◆ **ЗАДАНИЯ**
1/ На каких инструментах, согласно тексту о народной песне, исполняют песни с легким и отчетливым ритмическим акцентом?
2/ Процитируйте фрагмент текста о народной песне, начиная со слов «Поскольку модели этих» и заканчивая словами «даже не знать.».

◆ **ТЕКСТ ДОКУМЕНТА**
Но народная песня никоим образом не ограничивается игривыми чувствами, и она никогда не основывалась на танцевальных ритмах; она происходит из религиозных источников, а также из мирских волнующих событий, и очень скоро от них отделяется первый независимый музыкальный продукт — песня. Старые песни, как и наши современные мелодии гимнов, не являются ни печальными, ни веселыми; в них могут быть пропеты подходящим метрическим образом любые слова. Такие мелодии не принадлежат никакому особому случаю и никакому особому сюжету, а используются только с целью напевания разнообразных стихотворений. Таким образом песни часто сами приобретают названия по названию определенной местности, по имени композитора, святого, а также по своим первоначальным словам. Песни являются национальным достоянием; они могут передавать содержание баллад или находить свое место в полурелигиозной обстановке, в официальных мероприятиях, в патриотических торжествах, проникать на встречи «ривайвелистов» [59] и, наконец, существовать в виде самых торжественных гимнов[12]. Если ритмический акцент песен легкий и отчетливый, то они, скорее всего, обретут успех в деревнях, в танцевальных залах, у этих песен будут бесконечно глупые слова, их станут исполнять на скрипках или волынках вообще без каких бы то ни было слов. По-видимому, оправданием их существования является танец; но в настоящее время они исполняются на улице, где нет никакой потребности в ритмическом такте, в чисто музыкальных целях. В этом смысле музыка обходится без поэтического или танцевального содержания, как тональная динамическая форма, экспрессивное средство, существующее по собственным законам.

Поскольку модели этих песен немузыкальны, они не настолько важны для своих зрелых художественных продуктов, как модели рисунков, статуй, пьес или стихотворений. Конечно, отпечаток танца остается на всех моцартовских менуэтах, а также на вальсах Шопена. Однако музыкальные произведения, называющиеся менуэтами и вальсами, не представляют соответствующих танцев, как картины изображают объекты. Они являются абстрагированными формами, воплощенными в музыке, и мы можем воспринимать музыку и забыть о танце гораздо легче, чем в том случае, когда мы воспринимаем картину и пытаемся отвлечься от того, что она изображает. Танец был только обрамлением; песня обладает другим содержанием, другими музыкальными характеристиками и интересует нас непосредственно, а не через свою коннотацию «той стадии», которую мы можем даже не знать.

◆ **ИСХОДНЫЕ СТРОКИ**
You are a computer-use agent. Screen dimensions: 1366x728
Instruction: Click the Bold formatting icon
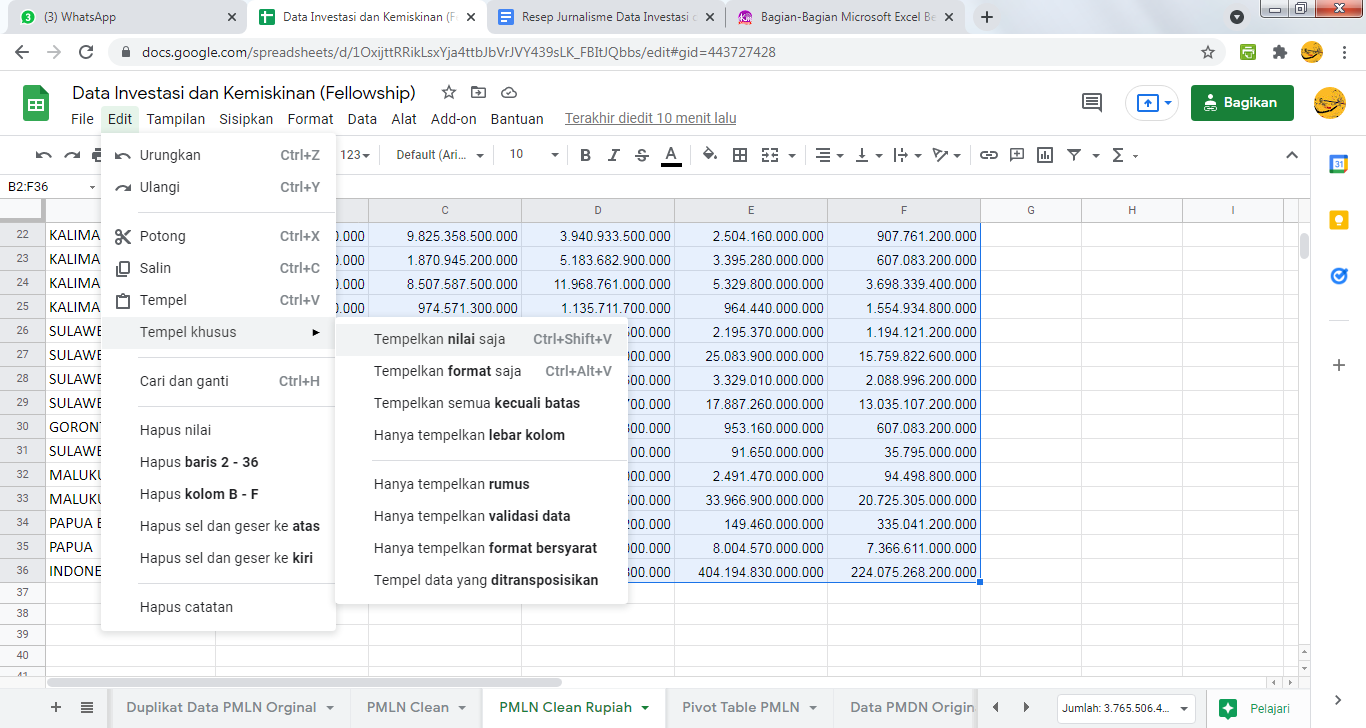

◆ **ОТВЕТЫ**
1/ На скрипках или волынках.

2/
Поскольку модели этих песен немузыкальны, они не настолько важны для своих зрелых художественных продуктов, как модели рисунков, статуй, пьес или стихотворений. Конечно, отпечаток танца остается на всех моцартовских менуэтах, а также на вальсах Шопена. Однако музыкальные произведения, называющиеся менуэтами и вальсами, не представляют соответствующих танцев, как картины изображают объекты. Они являются абстрагированными формами, воплощенными в музыке, и мы можем воспринимать музыку и забыть о танце гораздо легче, чем в том случае, когда мы воспринимаем картину и пытаемся отвлечься от того, что она изображает. Танец был только обрамлением; песня обладает другим содержанием, другими музыкальными характеристиками и интересует нас непосредственно, а не через свою коннотацию «той стадии», которую мы можем даже не знать.